Ronald Blythe ponders immortality, and the unemployed horse

IMMORTALITY is a word that has a fine ring to it. It rolls round the tongue like a song. Once upon a time, all the talk was of it. When I was a boy, poor folk who could not afford gravestones made do with clasped china hands, and unfading china flowers under a glass dome in the churchyard.

When an Italian family included a photograph, we didn't know where to look. It was so intimate, so obviously un-immortal. To look into the usually youthful face could be upsetting - and it was no relation of ours. Instead of reassuring us of life everlasting, it seemed to speak frankly of decay. For, in no time, the white hands stained, and the white petals became brown, and the entire memorial was obviously due for the bumby-heap.

Does the Churchyards Handbook allow for "Immortelles"? Has it even heard of them? They belong to the glass-domes era, when clocks ticked away beneath shades, and artificial flowers were believed to be the immortal answer to a wreath. In Ancient Greece, the victor's laurels hung from his tombstone until its leaves dropped, one by one, to the earth. No one took its tattered honours away.

My favourite immortality poem is William Cory's "Heraclitus". What lasts about our lives is the talk of those who lived it with us. When St John was very old, the young would plead with him to tell them how Jesus spoke, and what he looked like. Only to be answered with, "Little children, love one another." Which must have been irritating.

But, in "Heraclitus", death cannot silence a once heard voice:

 

They told me, Heraclitus, they told me you were dead,

They brought me bitter news to hear and bitter tears to shed.

I wept, as I remembered, how often you and I

Had tired the sun with talking and sent him down the sky.

 

And now that thou art lying, my dear old Carian guest,

A handful of grey ashes, long long ago at rest,

Still are thy pleasant voices, thy nightingales, awake;

For Death, he taketh all away, but them he cannot take.

 

Christ's friends pestered him about the afterlife. Might her sons sit on either side of him in heaven, a mother asked. And there was the inevitable question about remarriage, and which marriage stood in paradise.

All in all, Christ's message is "Live this life" for all you are worth. Don't look back, and don't look forward. Live today. Live it in its entirety. Family and friends, although their bones may be as white as porcelain hands, remain warm flesh and blood within us. As for their voices, who can silence these?
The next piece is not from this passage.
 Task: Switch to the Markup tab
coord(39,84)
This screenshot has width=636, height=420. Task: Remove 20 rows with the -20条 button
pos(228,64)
And, as for Jean's horses on the hill, why do their muzzles touch? Why do they stand motionless by the hour? Haven't they anything to do? The answer is no. For the first time in centuries, horses never do a thing - and these on a farm! On a Sunday morning, en route to church, you might meet one carrying a girl - never a boy - or standing still as a glittering pack of cyclists pass.

Now and then I dig up a horseshoe lost during ploughing, and hang it on the fence. And, talking of pleasant voices, I think I hear horses swigging at the pond in the mid-afternoon, when the day's work is done. Huge, grateful gulps. The horseman standing by. For horses came before humans then. Precedence on earth, precedence in heaven. And men and beasts in conversation. And toil and rest.